What is the greatest foe to the hobby of model railroading?
High prices?
Video games?
Young people who don’t know what’s good for them?
Nope. To me, the biggest enemy to model railroading is time.
But it isn’t just model railroading. Traditional hobbies, traditional print publishing, and even traditional television are reeling from systematic change that nobody really understands or knows how to counter (if it is preventable). Everyone is too busy today. I mean, how many folks have you known who have retired and some time later comment they are busier than when they were working?
This came to me when I answered a survey in a Facebook group dedicated to a particular TV show. Ratings were uncomfortably low for and show that had been the most popular on that cable channel last year. The ratings were the traditional Neilson method.
The survey asked how the group members viewed the show. The results were very interesting.
Of 340 replies, roughly 42%-percent said they recorded it to watch later.
38% watched it “live.”
20% used Netflix or a streaming service.
So 62% of their viewers did not sit down to watch the show when it was broadcast as scheduled, they watched it when they wanted to watch it. A comment seen frequently was “Who has the time to what it on that night/that time?” So if people are too busy to block time on a certain night for a TV show they are invested in, what other inferences might we draw for our hobby?
You can model a railroad at whatever level you want. Some hobbyists spend years getting the scenery right, others slap down some paint and cork roadbed and get to it. So the more intimidating a hobby appears, it will probably get scratched off the checklist of things to do. Getting started quick may have more appeal than the prospect of spending years to get the color of your trees right.

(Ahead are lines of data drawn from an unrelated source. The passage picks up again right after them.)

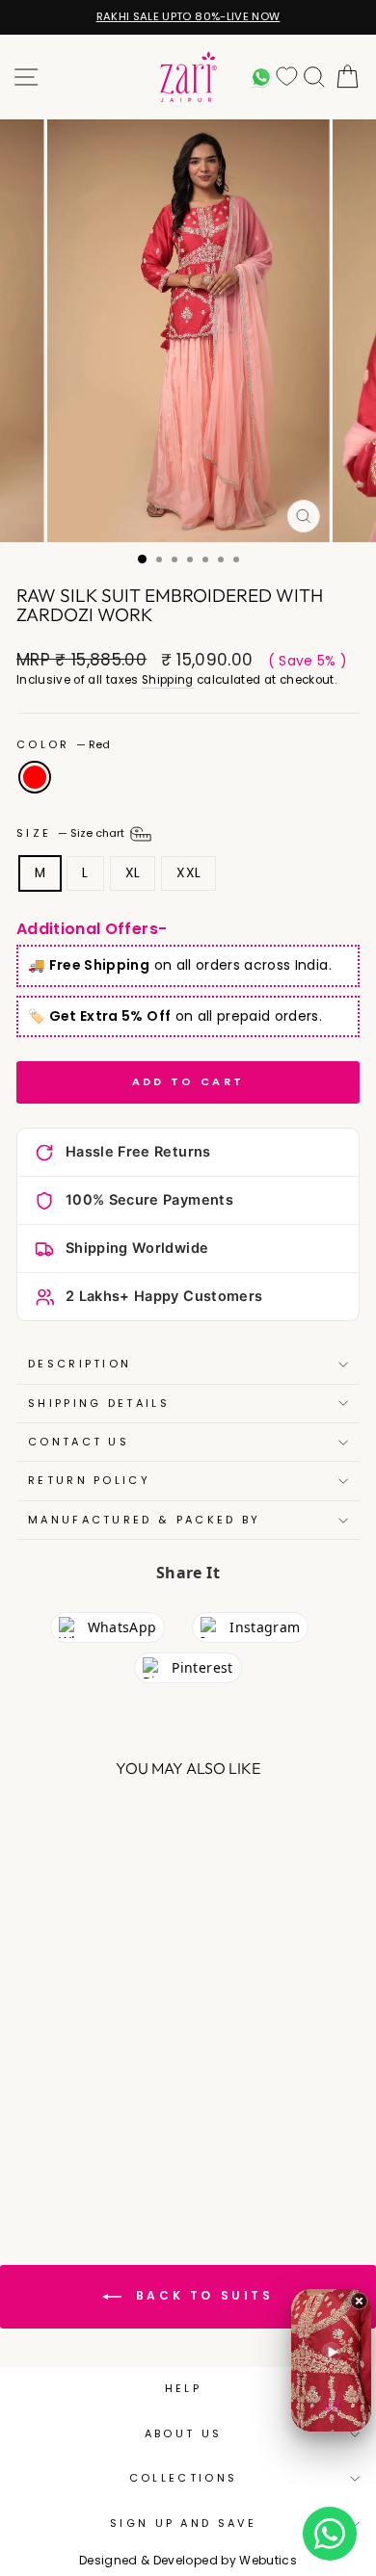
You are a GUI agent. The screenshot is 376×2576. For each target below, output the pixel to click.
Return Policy (89, 1480)
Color (63, 745)
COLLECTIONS (183, 2477)
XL (133, 873)
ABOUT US (184, 2433)
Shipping (168, 680)
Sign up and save (183, 2523)
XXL (188, 873)
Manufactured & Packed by (144, 1519)
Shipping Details (99, 1403)
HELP (183, 2388)
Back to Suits (201, 2296)
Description (79, 1363)
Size (71, 833)
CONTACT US (78, 1441)
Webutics (268, 2560)
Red (34, 777)
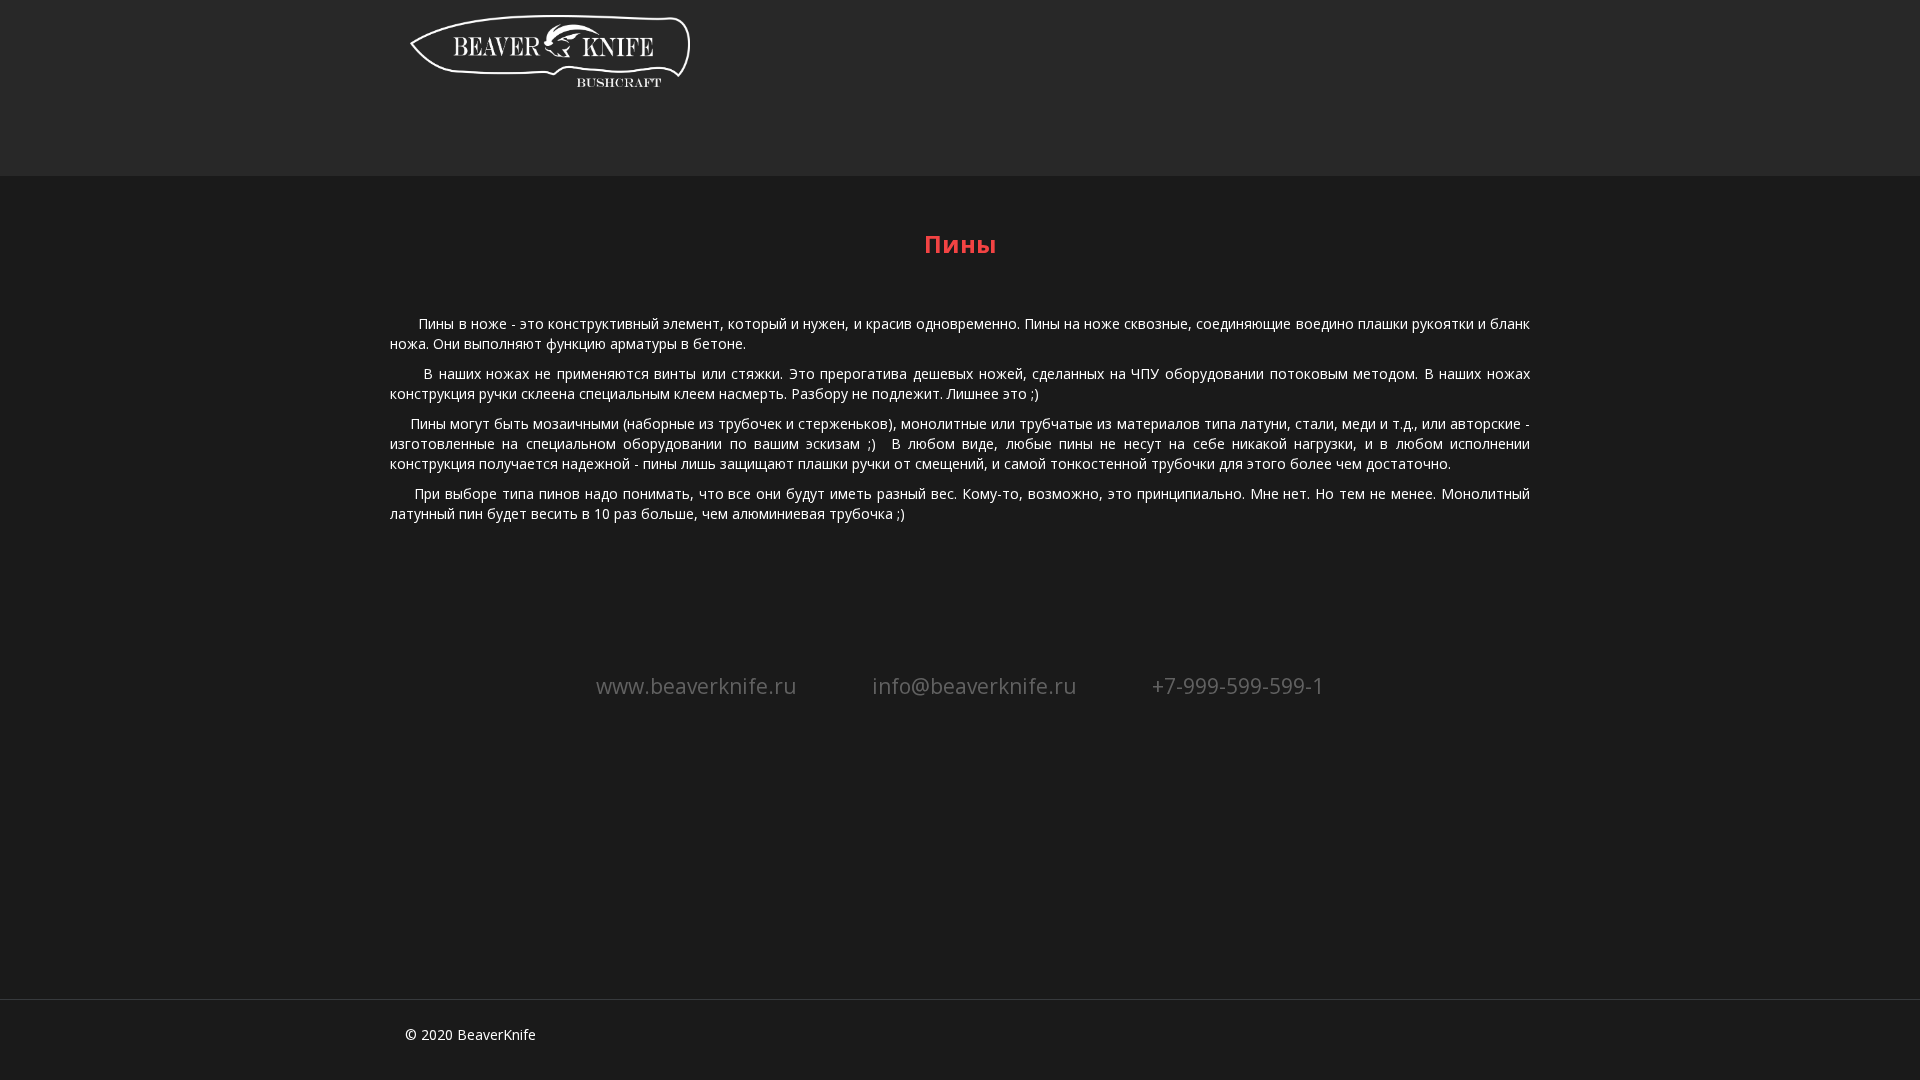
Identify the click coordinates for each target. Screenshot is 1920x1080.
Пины (1159, 139)
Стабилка (631, 139)
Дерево (1019, 139)
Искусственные (830, 139)
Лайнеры (1316, 139)
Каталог (469, 139)
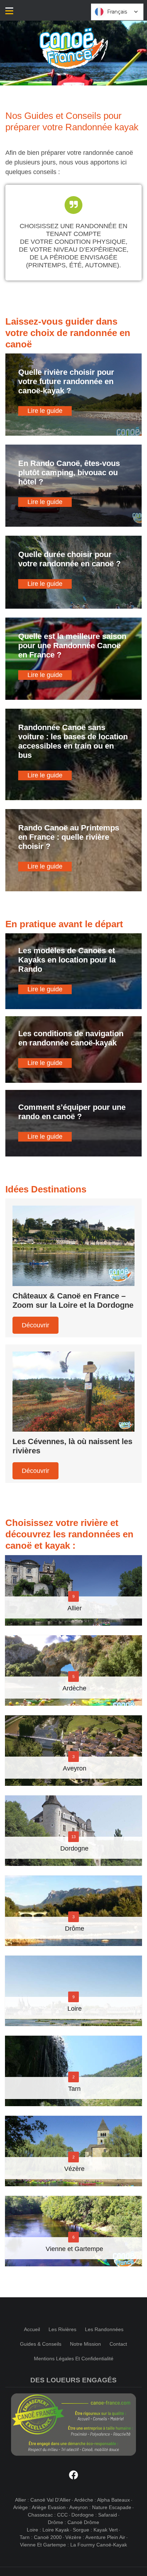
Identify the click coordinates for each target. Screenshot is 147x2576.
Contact (118, 2344)
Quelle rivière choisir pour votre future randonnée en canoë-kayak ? (66, 381)
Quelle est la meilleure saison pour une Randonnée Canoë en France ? (72, 645)
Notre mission (85, 2344)
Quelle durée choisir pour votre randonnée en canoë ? (69, 559)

For years the two rail crowd (no, not you Flyer guys, you know who I mean) seemed to be amused that our avocation was more an out-of-the-box hobby.
I knew a fellow in Seattle who was an HO operator. His layout was simply a very large oval. He had one locomotive, I believe it was a Missabe 2-8-8-4, 100 ore cars, and a caboose. No decoration, no stations, not even a watering tower. Just sectional track on cork roadbed.
I asked him if he got a discount on ordering 100 ore cars. He laughed and said he bought them in small batches “It took years because I made each of them from a kit!”
He was rightfully proud and it was quite a skillful accomplishment, but I thought he was totally crazy to have put that much time into assembling 100 cars by hand. For me, running the trains sooner was more important than even trying to complete a museum grade layout – or hand cobble a specific train yourself.
Opening a package and setting something in a town, or on a track, is a time saver indeed. If the standard in model railroading was assembling your own rolling stock, I’d have stuck with collecting British coronation tea cups and plates!
I’ve assembled quite a few structure kits, Lionel, Marx, K-Line, Woodland Scenics, the old W. K. Walthers line, and my favorite, the Design Preservation Models (DPM) panel system. They were fine and I enjoyed the process, but if I needed to build everything from a kit, I’d be modeling the desert division of the New York Central. It would all be flat and sand colored.
As it is, I’m backlogged on projects I want to do because all that darned mowing, snow blowing, laundry and other tasks keep getting in the way.
So let me ask our readers: Do you think the amount of time needed to do model railroading to YOUR standards, not necessarily what you see in a magazine, is excessive or not?
And if it causes a time crunch, how do you cut corners to get mowing, chores, work, kid’s soccer, and an assorted list of honey-do’s AND your train hobby to co-exist peacefully?